Erinnert wird auch an die dort so angegebene Zahl von 3,3 Millionen sowjetischer Soldaten der Roten Armee, die zwischen 1941 und 1945 im Rahmen der „Communist Menace“ (Auslöschung des „bedrohlichen“ Kommunismus) in deutscher Kriegsgefangenschaft getötet wurden. Systematisch, auf Befehl von den deutschen Lagerverantwortlichen so ausgeführt, verhungerten die meisten. Die in deutscher „Obhut“ gefangenen Rotarmisten waren, so der WJC, „nach den Juden die zweitgrößte Gruppe der von den Nazis gezielt ermordeten Opfern“ (9).
Hitlers imperialistisches Ziel: „Was für England Indien war, wird für uns der Ostraum sein.“
Und so ist, aus meiner Sicht, das blanke Entsetzen und auch die Wut von russischen Veteranen mehr als verständlich, wie sie dies in ihrem offenen, an die deutsche Regierung und an die deutsche Bevölkerung gerichteten Brief ausdrückten, als sie erfuhren, dass Waffen ausgerechnet von der historischen Mördernation sich wieder gegen russischen Soldaten richten, jetzt gegen die Generation ihrer Enkelkinder (10).

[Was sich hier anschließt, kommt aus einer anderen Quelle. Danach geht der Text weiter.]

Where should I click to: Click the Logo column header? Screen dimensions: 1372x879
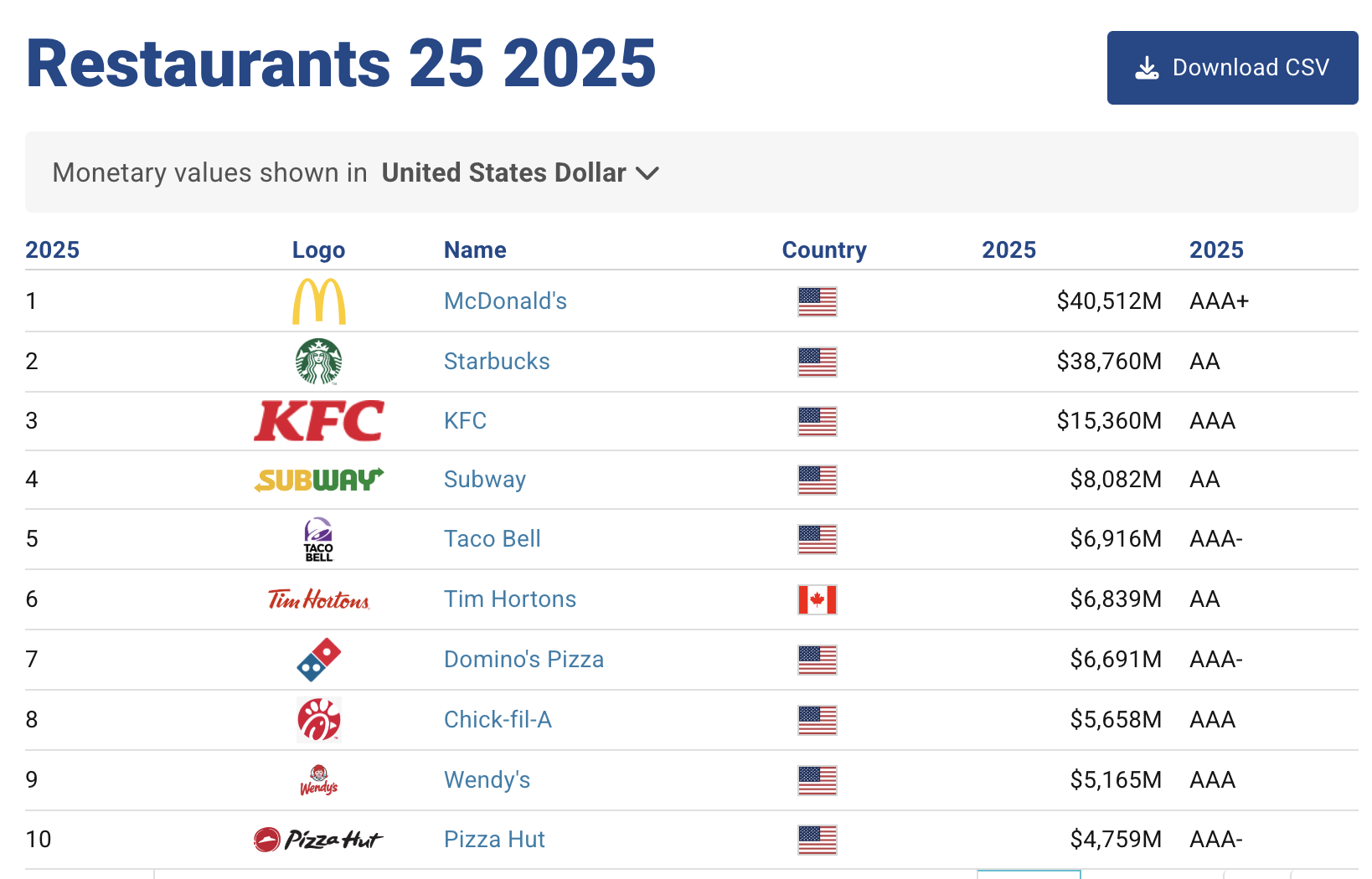pos(318,249)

Statt Dankbarkeit zu erfahren für die damals von ihnen mit höchstem, eigenem Blutzoll vollbrachte Befreiung der Deutschen von ihrem Diktator, ihrem Terrorstaat und von ihren KZ-Vernichtungshöllen wie Auschwitz am 27. Januar 1945 und Majdanek, am 23. Juli 1944 durch sowjetische Truppen, werden Rotarmisten wieder durch deutsche Waffenlieferungen getötet (11).

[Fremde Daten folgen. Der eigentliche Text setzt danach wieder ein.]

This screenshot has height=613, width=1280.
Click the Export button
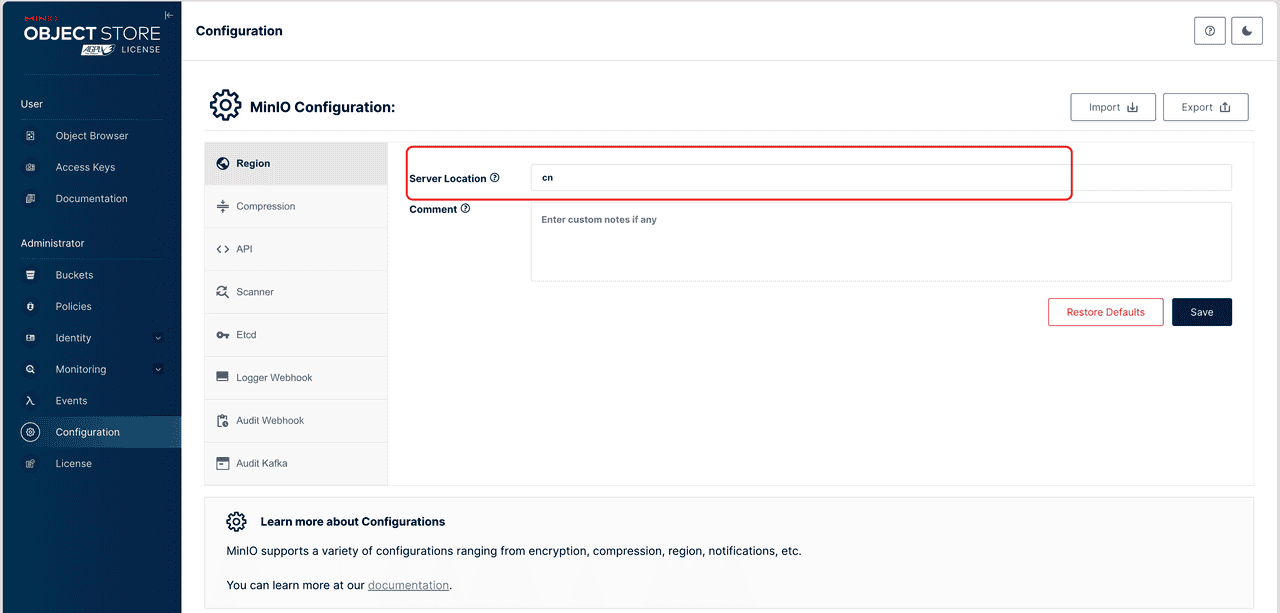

Hitler sah in der westlichen UdSSR „vor allem ein leeres Land, in dem er eine tausendjährige Utopie verwirklichen konnte“. So fassen die beiden US-amerikanischen Autoren, der Journalist und Pulitzer-Preisträger Robert K. Wittman und der ehemaliger FBI-Ermittler David Kinney, in ihrem Buch „Die Rosenberg-Papiere — Die Suche nach den verschollenen Tagebüchern von Hitlers Chefideologen Alfred Rosenberg“ (in deutscher Übersetzung erstmals 2015 erschienen) die Expansions- und Vernichtungspolitik des deutschen Diktators und seiner Führungsriege zusammen. Diese schwor Hitler auf die Formel ein: Die Deutschen seien als Befreier zu den Völkern der UdSSR gekommen. Zumindest sei das die offizielle Version. Der wahre Grund müsse natürlich streng geheim bleiben. Niemand wisse bisher, dass es um eine dauerhafte Besiedlung gehe. Über die zu treffenden Maßnahmen müsse „die Führung absolut einig sein: erschießen und Aussiedeln et cetera“ (12).

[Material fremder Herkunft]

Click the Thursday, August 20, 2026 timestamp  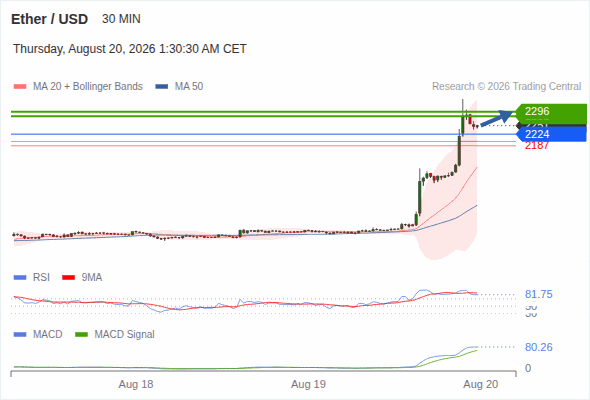click(x=130, y=49)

„Viele zehn Millionen Menschen werden in diesem Gebiet überflüssig und werden sterben oder nach Sibirien auswandern müssen.“ Es sei jetzt die Aufgabe der Nationalsozialisten, so geben die beiden Autoren die protokollierten Aussagen von Hitler wieder, „den riesenhaften Kuchen handgerecht zu zerlegen, damit wir ihn erstens beherrschen, zweitens verwalten und drittens ausbeuten können“. Damit bekäme das Deutsche Reich „genug fruchtbares Getreideland und alle Erdölfelder, die es brauchte, um Autarkie zu erreichen: ‚Was für England Indien war, wird für uns der Ostraum sein.‘“.
„Leer war dieses Land“, weil Hitler „die unerwünschten Bevölkerungsteile deportieren, erschießen und verhungern lassen würde. Später kam noch die Methode des Vergasens dazu“, so Wittman und Kinney (13). Nach den Vorschlägen von Heinrich Himmler, ab 1943 „Reichsinnenminister“ in Nazideutschland und Hauptverantwortlicher der „Endlösung der Judenfrage“ (LeMO), sollten „hinter dem Ural riesigen Vernichtungslager errichtet werden. Dort sollten 60 Millionen Russen in kürzester Zeit vernichtet werden, abgesehen von anderen Völkern“, zeigt der Filmemacher und Regisseur Michail Romm (1901 bis 1971) in seiner Dokumentation von 1965 „Der gewöhnliche Faschismus“ an.
„Die Pläne für die Zufahrtsstraßen waren bereits ausgearbeitet. Die Bauaufträge waren vergeben. Die Firmen des Dritten Reiches bereiteten sich auf eine umfangreiche Arbeit vor“ (14).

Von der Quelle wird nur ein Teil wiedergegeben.